*TASKS AND EXERCISES*
1. Answer these questions about the knot forum thread on the 20 questions game:
(a) On what date and at what time was the topic started?
(b) According to its first post, how often did its author win when playing the game?
(c) Who wrote the first reply, and on what date?
2. Write the next post in the knot forum thread on the 20 questions game, following on from its final title line.

International Guild of Knot Tyers Forum

General => Chit Chat => Topic started by: X1 on July 07, 2012, 01:18:46 PM

Title: 20 questions, and the " knot" .
Post by: X1 on July 07, 2012, 01:18:46 PM
   It is very hard to imagine what another knot tyer has in his mind, when he is talking about a particular knot... (  It is also very hard to define what " a knot"  is, in general. ) However, it comes out that it is also very hard to read one s mind when he is thinking of "a knot", by playing the 20 questions game !   :)
  In this game, when the other player asks you to answer to questions about an object you have in your mind, you have to answer using a limited only set of responses. ( Yes, No, Irrelevant, Unknown, Sometimes, Maybe, Probably, Doubtful, Usually, Depends, Rarely, Partly ). You are not supposed to provide a more detailed description. Using those responses to any questions he might pose, the other player has to find what you have in your mind. The same game can be played with the "other player" being just an automatic machine - like  the one at :
   It turns out that it is VERY difficult to pin point the essential characteristics of what we call as "a knot". It is not an object like most of the usual objects we know - it has some objective and some subjective elements, and it is a inseparable mixture of a concrete material thing AND an abstract structure. It seems that "the knot", although it is something we humans are using in everyday life for thousands of years, it is a not a so well-defined or easily-described thing - in some sense, it is many things together ! That is why it is so difficult for the other player or machine to "read your mind" and figure out the "thing" you have chosen, within the limit of 20 questions.
   I have played the game a number of times - and I had won every time ! Another satisfaction that " a knot" had offered to me...  :)
Title: Re: 20 questions, and the " knot" .
Post by: Dan_Lehman on July 08, 2012, 07:55:05 AM
Of course, if the Answerer hasn't a clear concept of
*knot*, that can make it hard to get helpful answers.

I got :

I am guessing that it is a question?

... and thought "in some sense, it (still) is!"

Title: Re: 20 questions, and the " knot" .

*AVAILABLE DATA*
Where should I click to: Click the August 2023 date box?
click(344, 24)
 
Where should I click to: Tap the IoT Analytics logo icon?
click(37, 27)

*OUTPUTS*
1.
(a) July 07, 2012, at 01:18:46 PM.
(b) Every time.
(c) Dan_Lehman, on July 08, 2012.

2.
Post by: X1 on July 08, 2012, 12:35:25 PM
if the Answerer hasn't a clear concept of*knot*

   But then, who has ? Derek Smith offered the example of a multi-warp turn around the pole , where, provided a sufficiently large number of warps and/or friction coefficient, the mere weight of even a short tail can bear a however heavy loading on the standing end (1) .This "thing" behaves like a hitch, and it seems difficult - even arbitrary - to deny that it is a hitch. However, can we say that it is " a knot" ? I do not thing so (2)(3). But then, how on earth can we have a subset of a set that that it is not included in the set ?  :)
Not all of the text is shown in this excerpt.